LeafData and the Typo from Heck!
The pending release of LeafData v1.37.5 in Washington is about like their previous releases. It's late, it's still got bugs and the Washington State government is still wasting money on a system that is missing critical functionality. Let's look at example of how this dumpster-fire is wasting tax-payer money.
Trival Typos
In the LeafData system there is a definition of a type of material called a clone
.
It represents small cuttings of a plant, and by law must be under eight inches.
In many parts of the system, the value is the word "clones
".
However, in this one part of the system they are using the word "clone
".
Slightly inconsistent -- like all high quality software.
But, how does this affect the seed-to-sale (aka: track-and-trace) software provider such as ourselves?
Identifying Bugs
First, we, along with our competitors in this space all had to identify this bug. Each of us runs our test cases, and discovers that, oops! it's not always the same, something is off, lets investigate. Then, each of us identifies a work-around, to patch this invalid data we receive from the system.
There are at least 10 vendors integrated with LeafData. It's reasonable to assume that each of us spent at least two hours looking into this bug. What with finding it, cross-referencing with the past data, reviewing are schema validators, double checking the documentation, implementing and validating a workaround with test case(s). Each of those steps could be 15 to 30 minutes, easy longer -- it adds up quick. This could rough in at least $2400 dollars of waste (10-companies 2-hours-each 120-dollars-per-hour).
Issue Breakdown
LeafData requires that we create propagation material through a object called a Batch.

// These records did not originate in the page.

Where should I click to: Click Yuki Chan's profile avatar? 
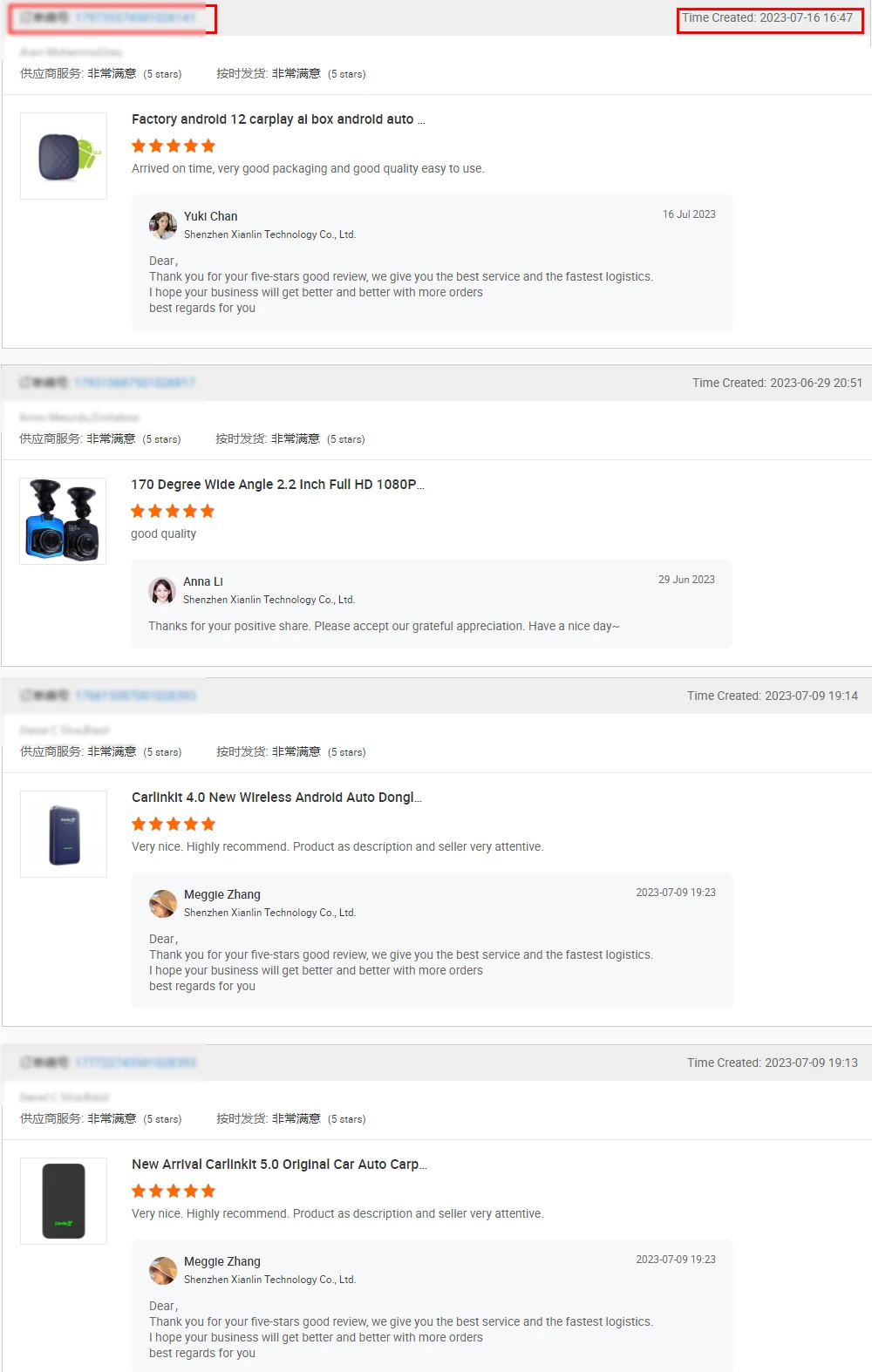163,225
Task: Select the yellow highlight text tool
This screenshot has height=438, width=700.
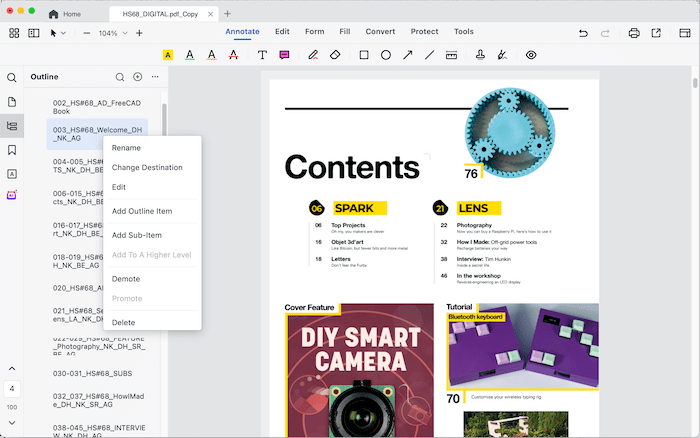Action: coord(168,55)
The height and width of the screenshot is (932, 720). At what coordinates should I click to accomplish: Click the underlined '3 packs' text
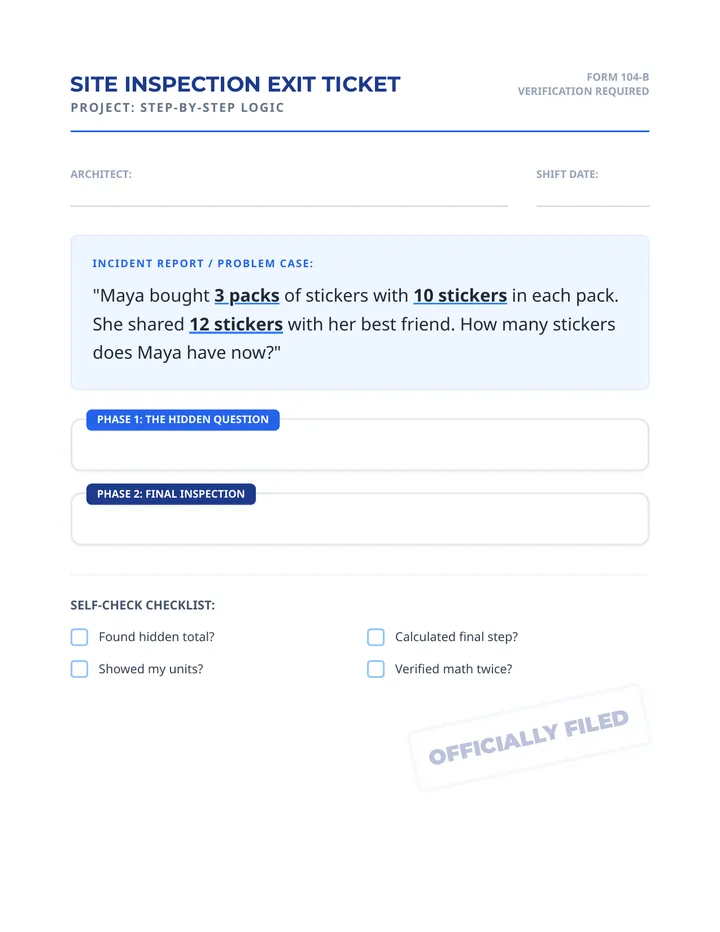point(247,295)
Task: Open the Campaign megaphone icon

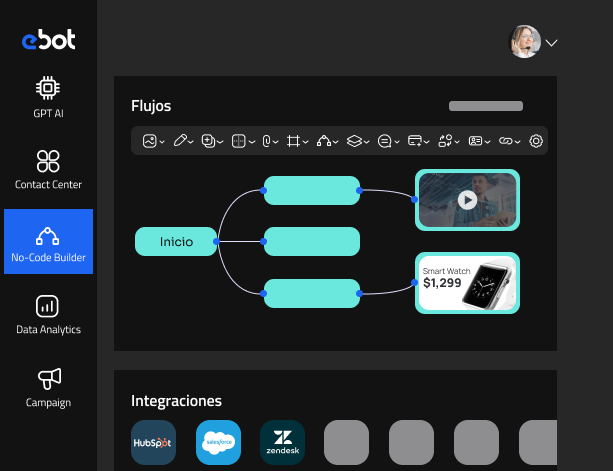Action: click(x=48, y=386)
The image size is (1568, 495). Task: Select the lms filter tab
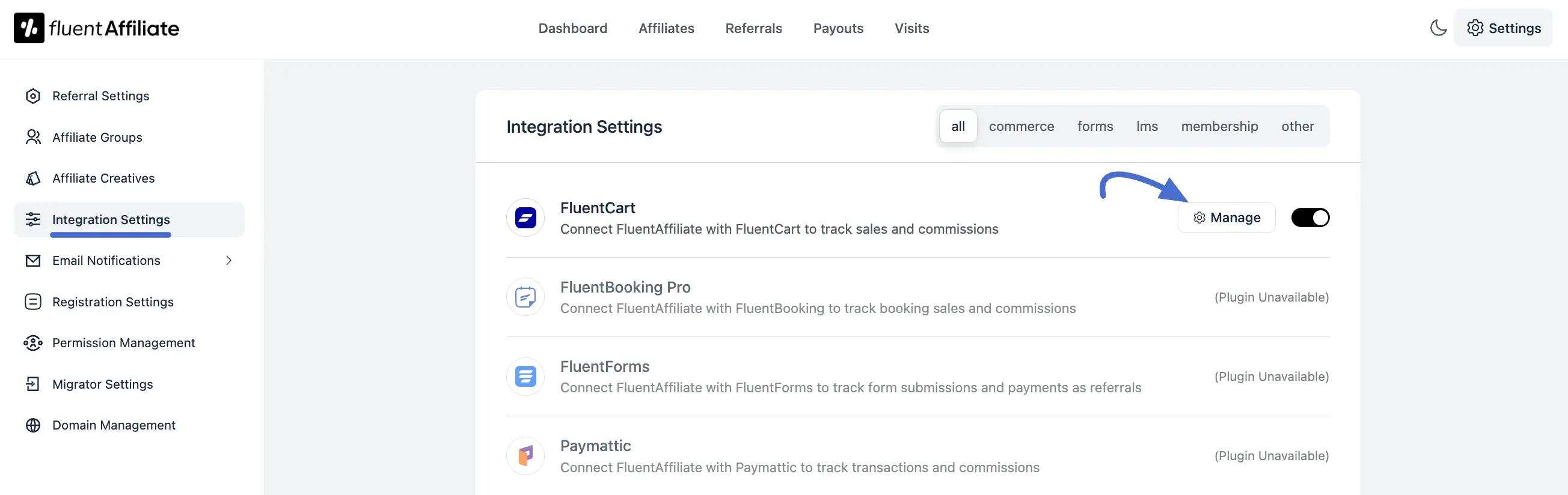[1147, 127]
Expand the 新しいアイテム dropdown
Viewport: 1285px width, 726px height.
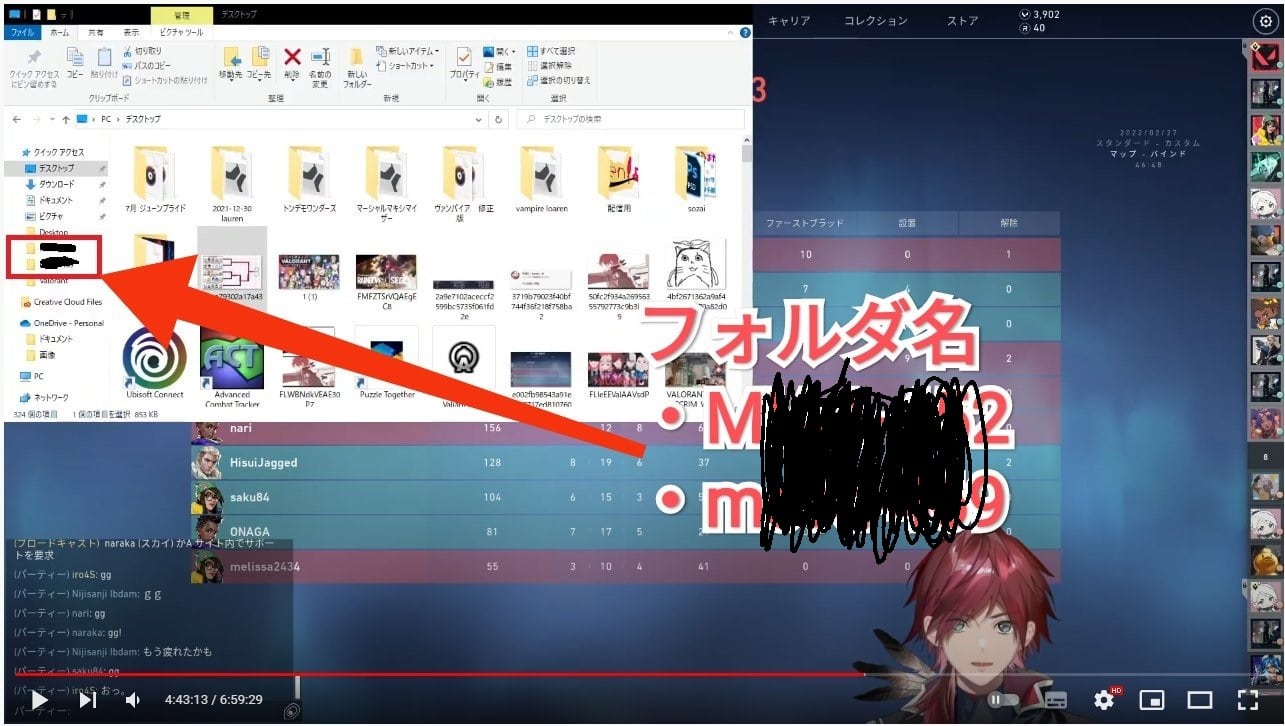(x=409, y=51)
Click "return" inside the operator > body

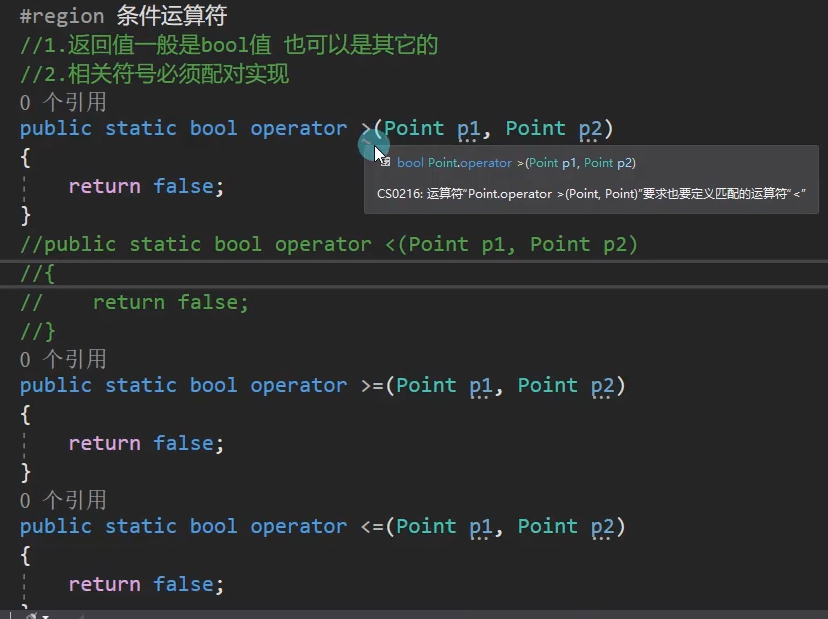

When creating this new Batch and associated piece of data is created, an Inventory Type.
This Inventory Type has two properties: type and intermediate_type
The Type is set to immature_plant
and the intermediate_type is set to clone
.
However, and this is a step towards the root-cause: clone
is not a valid value.
The correct value is clones
-- with an s
at the end, a single byte difference.
How can this software be more than a year old, nearing this "major milestone" release and still have sloppy bugs like this?
Oh, and also, you cannot re-save or update this item because the intermediate_type is set to an invalid value. It's down to external software providers systems to repair data that comes directly from LeafData in a broken way.
Attempted Resolution
During a meeting 30 May, 2019 this issue was raised. Something like
Hey, you guys are sending "clone" when it should be "clones", could you fix that one byte typo?
So, then, on this we web-conference, for the next 20 minutes, with at least 20 participants (from various software vendors, the LCB and MJ Freeway). We discussed how the fix would impact the rollout. Does the Business side of the project need to review the change; how is it going to affect integrators (!?) what it if introduces others (!?). Around and around we go, many integrators are saying: "just fix it, so easy". "it would allow us to remove some silly/jank work-around". One freaking byte, just wasted another $800 - (20-humans 20-minutes 2-dollars-per-minute).
It's not a joke. So many people wasted so much time. It could have been already resolved, by one human, in 15 minutes (cost:$30)
Integrity Issues
These kinds of bugs highlight some of the ongoing complaints users and integrators have had with LeafData.
There are definitive ways to prevent typos like this in software. That they occur in this system is an indicator that MJ Freeway is not following best practices, is using ad-hoc string constants.
For those of you at home wondering, here's the mind-blowing magic trick (I'll even use PHP so MJ Freeway can copy our work ;p ).
define('TYPE_CLONES', 'clones');
// Now, everywhere use use that constant and not the word.
// If you typo to 'TYPE_CLONE' you'll get a nice complier warning
// And save at least $3200, now you are 1337 hAx0r
Another neat trick, that relational database systems have had since the 80s is another piece of magic called a constraint. This permits your high-quality, core-data provider to enforce the word 'clones' and never 'clone'. Constraints make out-of-band data impossible (and if you know how to make them not-impossible then this article is likely boring for you)
Conclusion
The lack of quality as demonstrated by this trival bug (one of 1000s) highlights problems with these closed systems. These are the kinds of bugs that are easily caught by the many-eyeballs principle of free and open software In fact, LeafData didn't even know about this issue until the many-eyeballs event occurred (they've had months to review!) Any competent developer could have submitted a PR to the code-base to a) use constants/enums/nearly-anything-is-better-than-ad-hoc-fixed-strings or b) simply fixed this one typo in an ad-hoc string.
How was this not caught in their Unit Testing? Do they even have Unit Testing? I've asked, giving me the answer is a security risk.
What happend to data validation? Constants? Enum? How can the system make this record one way, and then not accept a re-save of the same values? How can your own system generate data this is not valid for your own system!?
This contract was valued at $3 million USD -- and we can't even get the spelling of one of the core data items correct.
Are there other bugs in this system that could cost more than $3200? Where else are we wasting two orders of magnitude more money than necessary on this system?